New gig economy rule would kill 70,000 jobs, say Truckers California,

SACRAMENTO, Calif. – The California Trucking Association on Tuesday filed what seems to be the first lawsuit demanding a sweeping new labour law that strives to provide benefit and wage protections to employees in the so-called gig market, such as rideshare drivers in companies including Uber and Lyft.

The laws could deprive more than truckers of the capacity to operate and violates federal law, the association stated. Many would need to leave investments in trucks along with also the best way to put their agenda to comply infringes on interstate trade.

“Independent truckers are generally experienced drivers that have worked as workers and have, intentionally, struck out by themselves. We shouldn’t deprive them of the decision,” institution CEO Shawn Yadon stated in a statement.

The legislation set to take effect Jan. 1 which makes it tougher for businesses to classify employees as independent contractors rather than employees, that are eligible for minimum wage and benefits such as workers compensation.
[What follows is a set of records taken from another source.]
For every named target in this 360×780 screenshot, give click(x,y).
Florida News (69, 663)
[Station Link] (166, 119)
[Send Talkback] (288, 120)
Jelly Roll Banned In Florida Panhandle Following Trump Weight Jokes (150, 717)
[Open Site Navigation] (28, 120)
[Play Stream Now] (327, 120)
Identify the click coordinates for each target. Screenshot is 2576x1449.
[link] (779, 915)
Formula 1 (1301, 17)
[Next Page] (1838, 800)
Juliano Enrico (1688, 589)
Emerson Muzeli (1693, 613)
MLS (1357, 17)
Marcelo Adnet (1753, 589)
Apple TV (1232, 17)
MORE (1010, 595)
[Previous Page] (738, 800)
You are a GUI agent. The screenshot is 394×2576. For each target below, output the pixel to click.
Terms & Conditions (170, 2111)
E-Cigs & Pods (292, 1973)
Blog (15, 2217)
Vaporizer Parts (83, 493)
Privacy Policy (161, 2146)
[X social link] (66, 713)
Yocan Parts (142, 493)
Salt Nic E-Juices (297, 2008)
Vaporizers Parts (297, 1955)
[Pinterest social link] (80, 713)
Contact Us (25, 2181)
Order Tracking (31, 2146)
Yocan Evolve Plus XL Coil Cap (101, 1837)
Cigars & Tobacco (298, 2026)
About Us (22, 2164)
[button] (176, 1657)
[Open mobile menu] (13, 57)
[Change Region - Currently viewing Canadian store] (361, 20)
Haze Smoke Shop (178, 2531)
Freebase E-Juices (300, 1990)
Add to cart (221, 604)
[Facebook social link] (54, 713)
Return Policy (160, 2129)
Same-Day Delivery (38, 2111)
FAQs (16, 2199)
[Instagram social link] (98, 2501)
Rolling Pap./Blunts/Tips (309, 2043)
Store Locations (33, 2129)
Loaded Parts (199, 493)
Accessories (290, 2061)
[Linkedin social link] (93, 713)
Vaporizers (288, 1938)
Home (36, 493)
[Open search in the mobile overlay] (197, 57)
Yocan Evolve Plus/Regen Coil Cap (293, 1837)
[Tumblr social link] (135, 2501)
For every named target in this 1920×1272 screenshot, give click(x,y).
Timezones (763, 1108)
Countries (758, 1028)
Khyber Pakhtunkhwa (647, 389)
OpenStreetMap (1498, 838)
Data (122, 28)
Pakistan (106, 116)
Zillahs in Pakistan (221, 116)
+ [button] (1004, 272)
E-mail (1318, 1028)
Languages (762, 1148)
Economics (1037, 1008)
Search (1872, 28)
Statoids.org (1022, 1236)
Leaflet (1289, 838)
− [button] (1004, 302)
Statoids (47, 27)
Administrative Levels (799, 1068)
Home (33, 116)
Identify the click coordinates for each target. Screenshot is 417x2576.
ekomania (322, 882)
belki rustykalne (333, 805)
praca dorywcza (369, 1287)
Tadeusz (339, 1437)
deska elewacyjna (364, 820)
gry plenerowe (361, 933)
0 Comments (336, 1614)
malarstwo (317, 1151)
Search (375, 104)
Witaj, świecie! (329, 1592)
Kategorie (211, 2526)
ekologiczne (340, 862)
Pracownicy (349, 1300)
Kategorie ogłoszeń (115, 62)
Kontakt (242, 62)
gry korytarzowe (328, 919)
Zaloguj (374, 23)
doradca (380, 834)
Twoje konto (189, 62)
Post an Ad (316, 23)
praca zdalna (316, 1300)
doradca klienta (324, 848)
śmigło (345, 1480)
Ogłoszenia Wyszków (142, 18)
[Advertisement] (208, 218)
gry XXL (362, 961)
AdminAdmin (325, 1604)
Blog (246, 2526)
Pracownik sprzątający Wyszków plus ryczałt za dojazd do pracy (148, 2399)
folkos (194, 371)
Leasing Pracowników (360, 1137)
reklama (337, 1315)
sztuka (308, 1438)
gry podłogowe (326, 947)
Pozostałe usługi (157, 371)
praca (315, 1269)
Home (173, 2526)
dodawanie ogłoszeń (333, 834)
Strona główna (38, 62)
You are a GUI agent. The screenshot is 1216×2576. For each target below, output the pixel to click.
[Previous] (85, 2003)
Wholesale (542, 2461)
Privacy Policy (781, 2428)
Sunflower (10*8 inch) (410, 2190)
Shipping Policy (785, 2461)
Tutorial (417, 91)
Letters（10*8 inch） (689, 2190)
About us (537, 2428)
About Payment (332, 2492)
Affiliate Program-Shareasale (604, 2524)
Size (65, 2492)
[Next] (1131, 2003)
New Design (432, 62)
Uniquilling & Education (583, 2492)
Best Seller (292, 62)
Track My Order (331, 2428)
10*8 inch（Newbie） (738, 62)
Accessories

“We anticipate large corporate interests — particularly those people who have misclassified their employees for decades — to take this struggle back to the area they know they could delay justice for employees: the courts,” the bill’s author, Democratic Assemblywoman Lorena Gonzalez of San Diego, said in a statement.

Her office said it the first litigation, though Lyft Uber and DoorDash have stated they’ll pay $90 million opposing the law when they can not negotiate principles. Uber said it defend that decision if necessary and will keep managing its drivers.

The legislation may impact home health aides and construction workers, janitors. However, the law’s impact on ridesharing and meal delivery motorists paid leave and has received the most attention since those firms do not provide benefits like health insurance and pay their drivers.

A judgment is implemented by the legislation this past year.

When deciding how to classify their employees, the court set up a three-prong evaluation to use. To be labeled a builder, a worker has to be free of control of the firm; doing work “beyond the typical course of their hiring entity’s company”; and participated in an independently established trade, business or occupation of the identical nature as the job they are doing.

The litigation has been filed in federal court in San Diego the exact same day the University of California, Berkeley, Labor Center estimated that the legislation will apply to almost two-thirds of independent contractors, such as truck and cab drivers, janitors and maids, retail employees, grounds maintenance workers and childcare workers.

Categories constitute another 9% jobs including dentists and physicians, attorneys, accountants and realtors.

A quarter of employees will be insured unless certain standards apply, the centre projected. They include sales agents, hairdressers and barbers, designers and artists, and building workers.